Dire prospects for this year’s harvest make it all the more important for the government to secure a fair deal on CAP reform, the NFU has warned.

Short-term confidence among arable farmers is at a new low, with a new poll launched at this year’s Cereals event in Lincolnshire confirming expectations that the 2013 harvest area will be even lower than last year.

The overall harvested area on many farms is on course to be almost 30% lower than in 2012, according to the NFU snapshot survey. It follows HGCA figures showing that the winter wheat planting area was 25% down last autumn.

Crops battered by “unprecedented extreme weather” underlined the importance of farmers access to crop protection technology, said the NFU – and for the government’s implementation of CAP not to disadvantage English farmers.

NFU combinable crops chairman Andrew Watts said: “A myriad of factors have hit arable farms this year, from the extreme weather through to news that there will be restrictions on neonicotinoids to come in the future.

“Our poll is a snapshot but it is extremely worrying that planted area remaining viable for 2013 harvest on those farms looks set to be 29% smaller than last year.

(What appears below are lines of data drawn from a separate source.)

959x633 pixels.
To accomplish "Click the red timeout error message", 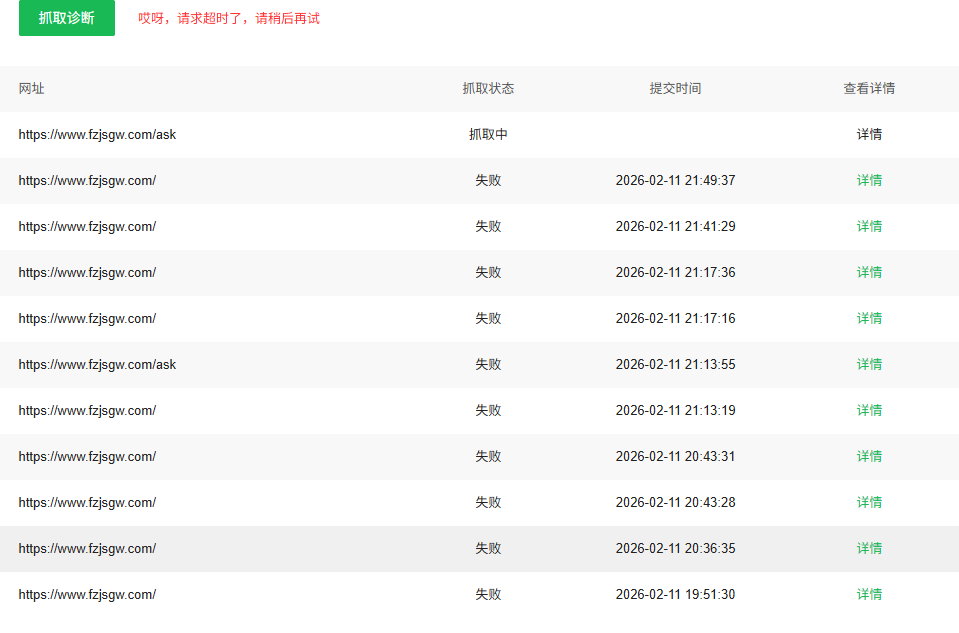I will point(229,18).
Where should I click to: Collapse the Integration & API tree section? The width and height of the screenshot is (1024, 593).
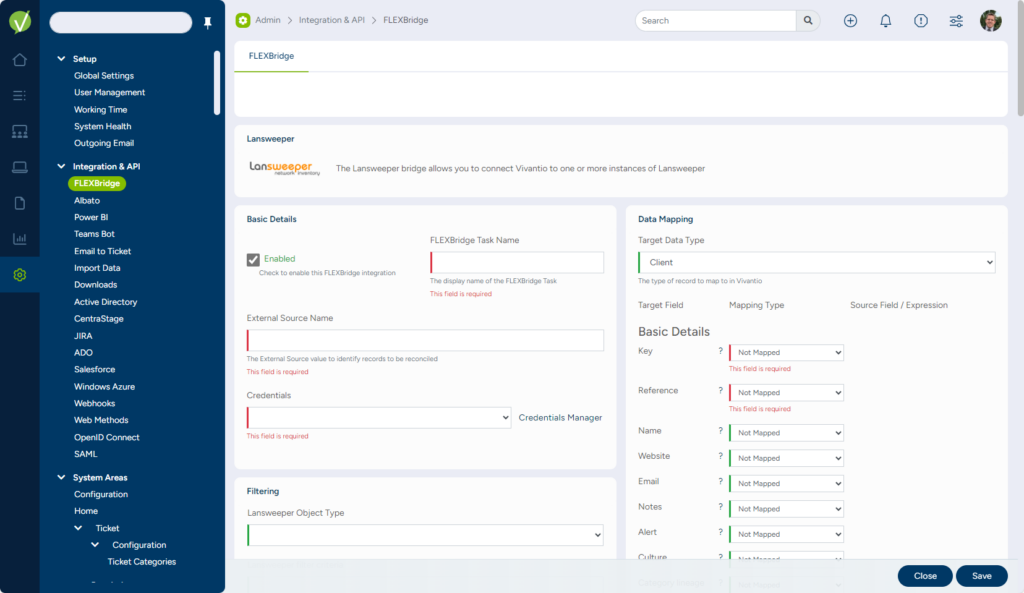[x=61, y=167]
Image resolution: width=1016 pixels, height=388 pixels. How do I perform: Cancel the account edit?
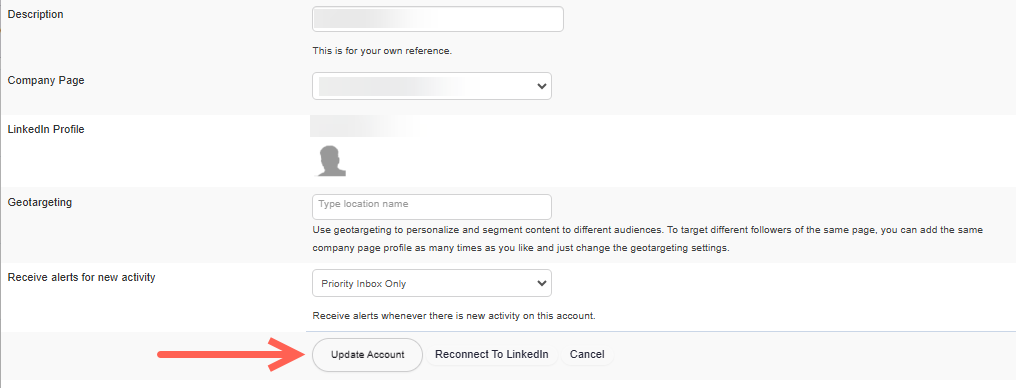pyautogui.click(x=587, y=354)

If this plays out nationally, we will be below average production for the second year in a row.”

All the signs were that difficulties would continue after 2013, said Mr Watts. “We urge the UK government to support English farmers with its implementation of the CAP reform, which must not put us at a disadvantage compared to other EU farmers.”

In a separate NFU survey, some 45% of arable farmers interviewed said they were less confident about the prospects facing their farm business in the next 12 months compared to last year.

The saving grace in past years had been crop protection technology, said Mr Watts. It could help maintain yield potential and all-important grain quality by guarding against pests and ensure crops are more drought and flood resistant.

But campaigns by environmental groups and other lobbying organisations to force restrictions on the use of neonicotinoids and potential restrictions on triazoles meant it was hardly surprising to see that short-term confidence was so low.

“If the experts are to be believed and extreme weather is to become more frequent over the coming years, we must look at ways of supporting the industry. Crop protection technology must be embraced to help safeguard our harvests in years to come.”

The wheat crop poll took place in May. It involved 76 members of NFU crops boards across England and Wales, covering some 16,000ha of land. The farmer confidence poll involved 564 farmer and grower members and 124 arable farmers in April and May.